Dr. Barbara Kreutzkamp, München
Warfarin (Coumadin®) ist ein häufig eingesetztes orales Antikoagulans zur Thromboembolie-Prophylaxe beispielsweise bei Patienten mit Vorhofflimmern oder mechanischem Herzklappenersatz. Als Ziel-INR (international normalized ratio) wird ein Bereich zwischen 2,0 und 3,0 angestrebt, bei mechanischem Herzklappenersatz sollte der INR bei 2,5 bis 3,5 liegen.
Bei Überschreiten dieser Prothrombinzeit in Bereiche über 4,0 bis 5,0 oder vor Operationen kann durch Absetzen von Warfarin der INR-Wert nach unten korrigiert und damit die Blutungsgefahr verringert werden, was in der Regel aber drei bis vier Tage dauert. In der Praxis wird daher häufig Vitamin K gegeben.
Die Richtlinien des American College of Chest Physicians (ACCP) sehen eine orale Vitamin-K-Substitution vor, unter der die INR-Werte meist innerhalb von 24 Stunden sinken. Die Dosierung richtet sich nach dem INR-Ausgangswert, bereits aufgetretenen Blutungen und dem Ziel-INR mit Berücksichtigung der Schwere des operativen Eingriffs. Liegt der INR über 20 soll Vitamin K intravenös infundiert werden. Eine subkutane oder intramuskuläre Gabe wird nicht empfohlen, da zwar die Nebenwirkungsgefahr im Vergleich zur i. v. Gabe geringer, der Effekt aber nicht gut kalkulierbar ist.

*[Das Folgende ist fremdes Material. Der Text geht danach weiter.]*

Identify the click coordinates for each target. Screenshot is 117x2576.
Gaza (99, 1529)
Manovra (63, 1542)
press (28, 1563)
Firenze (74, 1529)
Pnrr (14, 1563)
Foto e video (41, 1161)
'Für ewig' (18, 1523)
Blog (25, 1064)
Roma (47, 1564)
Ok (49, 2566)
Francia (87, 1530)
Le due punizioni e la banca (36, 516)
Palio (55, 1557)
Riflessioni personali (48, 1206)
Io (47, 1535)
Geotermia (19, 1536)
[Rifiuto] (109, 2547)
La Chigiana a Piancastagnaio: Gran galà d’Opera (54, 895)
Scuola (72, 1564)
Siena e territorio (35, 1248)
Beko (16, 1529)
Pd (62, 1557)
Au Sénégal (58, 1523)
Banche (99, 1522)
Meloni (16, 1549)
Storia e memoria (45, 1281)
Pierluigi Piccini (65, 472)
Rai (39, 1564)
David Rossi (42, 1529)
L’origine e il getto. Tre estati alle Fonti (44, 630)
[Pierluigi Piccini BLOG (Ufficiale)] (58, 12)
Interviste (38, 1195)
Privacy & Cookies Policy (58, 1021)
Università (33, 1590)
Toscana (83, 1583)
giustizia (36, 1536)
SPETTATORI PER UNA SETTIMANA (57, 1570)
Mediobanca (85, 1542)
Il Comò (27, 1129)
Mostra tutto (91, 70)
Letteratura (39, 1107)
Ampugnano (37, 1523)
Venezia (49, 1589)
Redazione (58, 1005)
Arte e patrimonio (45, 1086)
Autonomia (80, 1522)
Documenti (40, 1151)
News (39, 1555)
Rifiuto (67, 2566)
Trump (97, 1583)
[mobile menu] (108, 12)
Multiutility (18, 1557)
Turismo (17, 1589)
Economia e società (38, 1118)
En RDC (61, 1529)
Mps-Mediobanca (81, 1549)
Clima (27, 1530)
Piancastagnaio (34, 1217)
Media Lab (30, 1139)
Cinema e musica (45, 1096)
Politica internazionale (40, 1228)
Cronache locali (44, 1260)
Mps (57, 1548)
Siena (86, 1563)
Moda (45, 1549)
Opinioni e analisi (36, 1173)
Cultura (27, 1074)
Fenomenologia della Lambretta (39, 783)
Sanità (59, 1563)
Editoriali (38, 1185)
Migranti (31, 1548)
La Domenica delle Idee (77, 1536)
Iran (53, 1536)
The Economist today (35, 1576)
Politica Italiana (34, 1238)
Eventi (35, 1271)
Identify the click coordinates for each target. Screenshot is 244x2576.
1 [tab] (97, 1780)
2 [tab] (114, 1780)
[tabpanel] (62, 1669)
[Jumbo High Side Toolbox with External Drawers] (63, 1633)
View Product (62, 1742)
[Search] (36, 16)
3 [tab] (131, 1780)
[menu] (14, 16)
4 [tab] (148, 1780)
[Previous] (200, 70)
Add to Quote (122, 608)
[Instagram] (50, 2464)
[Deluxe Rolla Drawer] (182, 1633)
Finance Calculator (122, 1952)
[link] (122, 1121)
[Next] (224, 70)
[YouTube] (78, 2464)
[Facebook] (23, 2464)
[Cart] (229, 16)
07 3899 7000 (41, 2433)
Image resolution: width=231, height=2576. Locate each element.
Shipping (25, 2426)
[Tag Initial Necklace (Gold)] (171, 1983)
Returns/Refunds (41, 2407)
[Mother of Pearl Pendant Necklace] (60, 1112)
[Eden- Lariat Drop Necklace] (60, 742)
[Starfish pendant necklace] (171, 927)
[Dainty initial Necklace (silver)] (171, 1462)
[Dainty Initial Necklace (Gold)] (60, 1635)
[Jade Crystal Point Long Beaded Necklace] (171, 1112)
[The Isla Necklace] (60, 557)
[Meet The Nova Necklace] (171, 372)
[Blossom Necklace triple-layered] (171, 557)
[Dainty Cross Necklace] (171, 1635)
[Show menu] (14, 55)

In einer retrospektiven Untersuchung wurde die Befolgung dieser Richtlinien durch Ärzte an einem US-amerikanischen Universitätskrankenhaus anhand der Krankenakten von 55 stationären Patienten untersucht. Die INR-Werte vor der Vitamin-K-Gabe lagen zwischen 1,25 und 40,34, der am häufigsten angestrebte Zielbereich betrug 2,0 bis 3,0. 26 (47,3 %) Patienten erhielten neben Vitamin K noch Blutplasma.
Insgesamt wurden 87 Einzeldosen Vitamin K appliziert, davon 40,2 % subkutan, 35,6 % intravenös, 13,8% oral und 10,3 % intramuskulär. Am häufigsten wurde die 10-mg-Dosierung gewählt (32,2 %), gefolgt von 2 mg (21,8 %) und 5 mg (18,4 %). Die Complianceraten, orientiert an den Vorgaben der ACCP-Richtlinien in den einzelnen INR-Bereichen, betrugen 12,2 % bei einem INR unter 5, 27,8 % bei einem INR zwischen 5 bis 9, 26,7 % bei einem INR zwischen 9 und 20 und 0 % bei einem INR über 20. Die Gesamtcompliance mit den offiziellen amerikanischen Richtlinien betrug damit bei Dosierung und Applikationsroute lediglich 17,2 %.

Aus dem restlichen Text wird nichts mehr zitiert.